In a big year for open source, investors anoint HashiCorp as the next start-up to watch

  • IVP leads the funding round.
  • Google and Microsoft employees actively contribute to HashiCorp's tools.
HashiCorp employees at the start-up's HashiConf conference in San Francisco in October 2018.
HashiCorp
HashiCorp employees at the start-up's HashiConf conference in San Francisco in October 2018.

It's been a big year for open-source software. Microsoft bought GitHub. IBM bought Red Hat. Elastic went public. Cloudera and Hortonworks merged.

Now another open-source company is getting a big vote of confidence. Start-up HashiCorp announced Thursday that investors have joined in on $100 million funding round valuing the company at $1.9 billion.

HashiCorp — sometimes referred to informally as Hashi, Japanese for "bridge" and a reference to founder and chief technology officer Mitchell Hashimoto — isn't public, and it's not a household name. But the company has been gaining traction. The open-source tools HashiCorp maintains, with unconventional names like Vagrant, Consul and Terraform, have been downloaded more than 45 million times in the past 12 months, up from 22 million the year before.

"Hashi is a good bet," John Mitchell, chief architect for platform at SAP's Ariba business, told CNBC. While a few dozen people inside Ariba — not to mention other parts of SAP — actively use the HashiCorp tools, Mitchell said a great many more people use them indirectly as they deploy software onto public clouds like Amazon Web Services or in SAP's own data centers.

HashiCorp, founded in 2012 and based in San Francisco, has 330 employees and hundreds of customers, including Adobe, Barclays and Walmart's Jet.com. As adoption of HashiCorp tools increases inside companies, they tend to reach out to HashiCorp to start a business relationship, rather than the other way around, CEO Dave McJannet said.

"We strongly believe the different cloud providers have different value propositions," McJannet said. And many companies will end up using more than just one of the big clouds, he said. HashiCorp's Terraform system fits in with that approach because it provides a way to procure the computing resources that will be needed for applications in multiple clouds.

HashiCorp works with the cloud providers to ensure that Terraform can take advantage of their latest capabilities. Google and Microsoft have full-time employees who are dedicated to contributing to the HashiCorp tools, a spokeswoman said.
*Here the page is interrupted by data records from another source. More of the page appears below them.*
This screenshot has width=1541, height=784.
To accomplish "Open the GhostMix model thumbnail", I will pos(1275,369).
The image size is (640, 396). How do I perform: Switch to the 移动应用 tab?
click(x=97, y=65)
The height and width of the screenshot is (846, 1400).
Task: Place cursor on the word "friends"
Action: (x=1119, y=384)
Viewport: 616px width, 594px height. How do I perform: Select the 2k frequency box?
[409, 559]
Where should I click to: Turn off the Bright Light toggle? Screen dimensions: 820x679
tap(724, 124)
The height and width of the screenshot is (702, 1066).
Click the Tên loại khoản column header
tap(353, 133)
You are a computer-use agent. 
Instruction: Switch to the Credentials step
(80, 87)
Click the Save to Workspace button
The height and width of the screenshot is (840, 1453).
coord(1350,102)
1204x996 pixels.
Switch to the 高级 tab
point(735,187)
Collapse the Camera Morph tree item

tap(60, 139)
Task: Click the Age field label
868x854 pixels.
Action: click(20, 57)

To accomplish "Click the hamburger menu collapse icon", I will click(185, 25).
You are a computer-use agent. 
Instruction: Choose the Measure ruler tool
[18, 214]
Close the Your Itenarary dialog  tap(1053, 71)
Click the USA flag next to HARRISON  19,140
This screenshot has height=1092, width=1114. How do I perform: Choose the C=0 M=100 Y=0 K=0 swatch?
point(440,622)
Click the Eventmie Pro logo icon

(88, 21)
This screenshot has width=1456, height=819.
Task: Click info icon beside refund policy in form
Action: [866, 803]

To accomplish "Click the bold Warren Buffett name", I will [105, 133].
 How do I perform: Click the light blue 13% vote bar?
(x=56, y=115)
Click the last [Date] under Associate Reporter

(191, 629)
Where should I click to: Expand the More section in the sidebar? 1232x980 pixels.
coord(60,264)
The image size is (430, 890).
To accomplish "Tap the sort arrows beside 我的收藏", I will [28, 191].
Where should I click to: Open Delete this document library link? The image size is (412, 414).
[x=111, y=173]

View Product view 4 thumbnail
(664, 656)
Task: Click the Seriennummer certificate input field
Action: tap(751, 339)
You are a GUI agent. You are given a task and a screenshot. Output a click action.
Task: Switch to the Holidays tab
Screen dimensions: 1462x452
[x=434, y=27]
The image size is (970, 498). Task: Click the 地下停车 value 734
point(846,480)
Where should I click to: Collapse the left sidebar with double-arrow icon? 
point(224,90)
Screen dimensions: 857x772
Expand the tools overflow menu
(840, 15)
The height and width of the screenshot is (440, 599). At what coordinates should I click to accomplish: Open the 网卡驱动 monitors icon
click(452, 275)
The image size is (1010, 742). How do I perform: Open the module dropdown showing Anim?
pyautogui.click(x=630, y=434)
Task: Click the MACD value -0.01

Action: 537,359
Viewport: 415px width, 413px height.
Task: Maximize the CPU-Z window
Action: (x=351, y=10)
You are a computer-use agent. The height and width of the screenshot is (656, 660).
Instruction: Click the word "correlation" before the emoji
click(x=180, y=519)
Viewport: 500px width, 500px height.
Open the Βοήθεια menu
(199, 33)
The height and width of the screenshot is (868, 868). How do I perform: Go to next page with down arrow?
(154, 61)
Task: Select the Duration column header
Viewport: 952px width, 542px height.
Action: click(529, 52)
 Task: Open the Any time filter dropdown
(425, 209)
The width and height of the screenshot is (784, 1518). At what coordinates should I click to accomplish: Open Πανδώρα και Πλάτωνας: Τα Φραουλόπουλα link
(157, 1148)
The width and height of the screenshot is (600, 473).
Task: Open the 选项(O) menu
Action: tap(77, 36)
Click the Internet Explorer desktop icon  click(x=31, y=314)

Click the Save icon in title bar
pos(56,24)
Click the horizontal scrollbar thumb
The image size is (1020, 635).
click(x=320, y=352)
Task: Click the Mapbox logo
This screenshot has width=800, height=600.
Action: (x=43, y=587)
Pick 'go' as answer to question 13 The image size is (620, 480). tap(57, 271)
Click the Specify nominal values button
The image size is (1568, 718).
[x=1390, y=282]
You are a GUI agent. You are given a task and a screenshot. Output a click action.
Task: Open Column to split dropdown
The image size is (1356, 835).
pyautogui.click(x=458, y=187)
When it comes to competition, McJannet said some companies offer more traditional ways to solve the same problems HashiCorp is trying to solve. But HashiCorp is younger and smaller and now will be staffing up in many departments, including customer success.

"I've never seen a market move this quickly," said McJannet, who has previously worked at Microsoft and VMware.

IVP, which invested in GitHub and MySQL, among others, led the round in HashiCorp, which has now raised $174 million. Other investors that participated in the new round include Bessemer Venture Partners, GGV Capital, Mayfield Fund, Redpoint Ventures and True Ventures.